ECLI:NL:GHAMS:2004:AR3911
Gerechtshof Amsterdam
- Eerste aanleg - enkelvoudig
- mr. Van de Merwe
- mr. De Rijk
- Rechtspraak.nl
Giftenaftrek en de vereisten voor notariële akte volgens de Wet inkomstenbelasting 2001
In deze zaak, behandeld door het Gerechtshof Amsterdam op 9 september 2004, ging het om een beroep van belanghebbende X tegen de uitspraak van de inspecteur van de Belastingdienst P, betreffende de aanslag in de inkomstenbelasting/premie volksverzekeringen voor het jaar 2002. De belanghebbende had in zijn aangifte een verzamelinkomen van € 19.442 en voerde een bedrag van € 8.569 aan als aftrekbare giften. De inspecteur accepteerde echter alleen de gift aan A als periodieke gift en beschouwde de overige giften als andere giften, die slechts tot 10% van het verzamelinkomen aftrekbaar zijn. Dit leidde tot een correctie van de aftrekbare giften met € 3.499, waardoor het verzamelinkomen werd vastgesteld op € 22.941.

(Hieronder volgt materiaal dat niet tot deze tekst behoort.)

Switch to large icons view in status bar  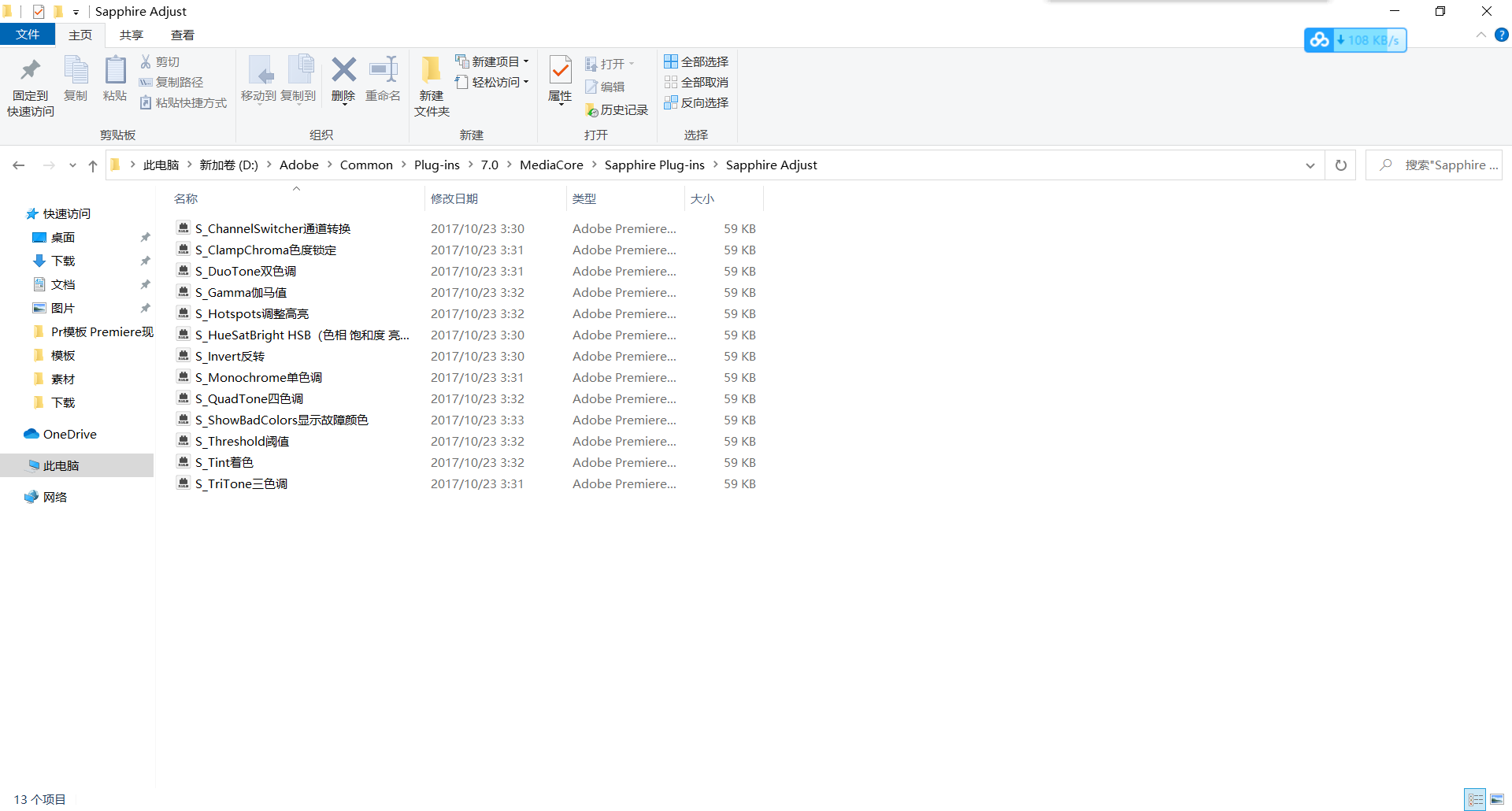(x=1497, y=799)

Belanghebbende stelde dat de brochure van de belastingdienst onvoldoende duidelijk maakte dat voor elke periodieke gift een aparte notariële akte vereist was. Hij voerde ook aan dat eerdere giften in de jaren 2000 en 2001 waren geaccepteerd, wat hem het vertrouwen gaf dat zijn aangifte voor 2002 op dezelfde manier behandeld zou worden. Het Hof oordeelde echter dat de wet duidelijk voorschrijft dat periodieke giften moeten berusten op een notariële akte en dat de rechter niet de innerlijke waarde van de wet kan toetsen. De argumenten van belanghebbende werden verworpen, en het Hof verklaarde het beroep ongegrond.
Het Hof benadrukte dat de wettelijke regeling voor aftrekbare giften, die een maximum van 10% van het verzamelinkomen stelt, niet discriminerend is, maar een vastgestelde norm die door de wetgever kan worden gewijzigd. De uitspraak werd op 9 september 2004 vastgesteld door mr. Van de Merwe, lid van de belastingkamer, en de beslissing werd ter openbare zitting uitgesproken.